Introduction

Milestone Report is the initial exploratory analysis of data set that a Swifty style next-word predicting algorithum will be built on eventually. The HC Corpora is provided by Swifty in the context of Coursera Data Science Capstone. It consist a set of text files in four different languages (ie. German(de), English(en), Finnish(fi), Russia(ru), each set contain three text files from three various sources (ie.news, blogs and twitter). Following analysis and the final algorithum shall focus on the English dataset.

Loading and Cleaning the Data

The three text files (ie en_US.twitter.txt, en_US.news.txt & en_US.blogs.txt) are downloaded. The file size are quite heavy (ie 159MB to 200MB) for PC to handle.

## en_US.twitter.txt    en_US.news.txt   en_US.blogs.txt 
##      "159.36  MB"      "196.28  MB"      "200.42  MB"

Data Partitions

Before exploring and fitting models, it is necessary to partition the data into three parts: training, validation and test dataset. The model will be fitted by choosing parameters which minimize error on the training set. Then the model will be tuned by minimizing error on the validation set. Finally, the model’s performance will be tested by test set.

The HC Corpora dataset will be splitted into 60/20/20 partition as training/validation/test datasets.

twitter.file.name <- 'en_US.twitter.txt'
news.file.name <- 'en_US.news.txt'
blogs.file.name <- 'en_US.blogs.txt'

splits <- c(0.6, 0.2, 0.2)
split.file(twitter.file.name, splits)

## [1] "Found 2360148 lines. in file en_US.twitter.txt"
## [1] "Dataset is splitted into training, testing, and cross validation set:"
## [1] "1417230 lines in training set."
## [1] "471078 lines in cross validation set."
## [1] "471840 lines in test set."

split.file(news.file.name, splits)

## [1] "Found 77259 lines. in file en_US.news.txt"
## [1] "Dataset is splitted into training, testing, and cross validation set:"
## [1] "46525 lines in training set."
## [1] "15375 lines in cross validation set."
## [1] "15359 lines in test set."

split.file(blogs.file.name, splits)

## [1] "Found 899288 lines. in file en_US.blogs.txt"
## [1] "Dataset is splitted into training, testing, and cross validation set:"
## [1] "538741 lines in training set."
## [1] "180126 lines in cross validation set."
## [1] "180421 lines in test set."

Pre-processing

It isn’t necessary to load the entire dataset in to fit the algorithms. As sample can be used to infer facts about a population, hence, it is preferable to use a smaller subset of the data.

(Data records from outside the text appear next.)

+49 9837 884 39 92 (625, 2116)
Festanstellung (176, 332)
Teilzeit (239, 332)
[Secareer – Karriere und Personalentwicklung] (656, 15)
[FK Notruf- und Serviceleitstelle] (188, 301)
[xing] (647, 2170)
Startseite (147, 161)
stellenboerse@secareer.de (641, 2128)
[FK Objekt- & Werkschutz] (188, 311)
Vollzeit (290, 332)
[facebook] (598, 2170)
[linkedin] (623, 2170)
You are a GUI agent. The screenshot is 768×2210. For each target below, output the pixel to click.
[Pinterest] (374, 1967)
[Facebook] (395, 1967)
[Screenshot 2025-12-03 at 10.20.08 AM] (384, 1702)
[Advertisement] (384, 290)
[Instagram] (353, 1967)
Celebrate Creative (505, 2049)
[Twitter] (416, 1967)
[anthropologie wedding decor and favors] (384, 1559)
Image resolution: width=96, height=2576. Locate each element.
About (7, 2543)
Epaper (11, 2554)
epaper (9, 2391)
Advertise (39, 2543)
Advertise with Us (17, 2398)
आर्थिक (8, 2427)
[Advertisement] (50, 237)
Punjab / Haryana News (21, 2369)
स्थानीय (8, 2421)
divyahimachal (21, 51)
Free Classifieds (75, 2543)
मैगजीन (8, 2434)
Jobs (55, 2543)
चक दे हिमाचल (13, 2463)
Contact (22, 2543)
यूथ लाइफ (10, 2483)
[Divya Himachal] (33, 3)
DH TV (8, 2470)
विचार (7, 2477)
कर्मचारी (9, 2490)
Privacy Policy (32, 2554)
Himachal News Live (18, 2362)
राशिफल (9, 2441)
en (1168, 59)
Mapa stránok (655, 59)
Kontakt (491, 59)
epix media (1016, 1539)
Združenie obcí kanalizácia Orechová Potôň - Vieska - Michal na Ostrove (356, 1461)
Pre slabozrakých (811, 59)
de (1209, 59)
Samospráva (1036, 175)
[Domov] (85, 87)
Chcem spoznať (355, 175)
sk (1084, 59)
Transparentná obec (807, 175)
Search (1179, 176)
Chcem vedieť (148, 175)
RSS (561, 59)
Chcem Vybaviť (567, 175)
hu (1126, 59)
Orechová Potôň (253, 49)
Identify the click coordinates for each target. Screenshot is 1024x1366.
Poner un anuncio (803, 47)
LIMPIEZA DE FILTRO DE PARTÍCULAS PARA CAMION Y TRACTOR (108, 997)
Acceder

In section below, randomly selected rows or chunks will be included to get an approximation to results that would be obtained using all the data.

Firstly, text will be read in chunks using R’s readLines functions.

Secondly, for exploratory purpose, a random sample of 3% are taken from each training files of the training dataset. Each line of the training files will be randonly sampled by binomial function (ie either 0 or 1) with 3% “successful” rate.

Creating Corpus & Data Cleaning

Here we create a corpus that consist of the three sample text files.

setwd("C:\\Users\\AngelT\\Documents\\Howard\\Capstone\\corpus\\final\\en_US\\sample")
sample.corpus <- c(sample.train.blogs,sample.train.news,sample.train.twitter)
sample.corpus.list<-list(sample.corpus)
my.corpus <- Corpus(VectorSource(sample.corpus.list))

Then we clean the data in corpus by:

Transformer words to lower case
Remove punctuation
Remove non-English words
Remove numbers
Remove decimals
Remove hashtags (#)
Remove excess white space

Often in text analysis, “stop words” would be removed as they are words that are not useful for analysising the meanings and content of the text. Stop words are extremely common words such as “the”, “of”, “to” etc.

However, I shall keep these stop words for two reasons. (1) the purpose of the algorithum is next-word prediction rather than meaning analysis. As stop words come up frequently in users’ typing, they must be kept. (2) stop words are essential part of common phrases too, remove stop words will lead us missing most of the phrases users type.

This will be illustrated in n-gram analysis section.

remove.hashtags <- function(x) {gsub("#[a-zA-z0-9]+", "", x)}
remove.decimals <- function(x) {gsub("([0-9]*)\\.([0-9]+)", "\\1 \\2", x)}

my.corpus <- tm_map(my.corpus, content_transformer(tolower))
my.corpus <- tm_map(my.corpus, removePunctuation)
my.corpus <- tm_map(my.corpus, removeNumbers)
my.corpus <- tm_map(my.corpus, remove.decimals)
my.corpus <- tm_map(my.corpus, remove.hashtags)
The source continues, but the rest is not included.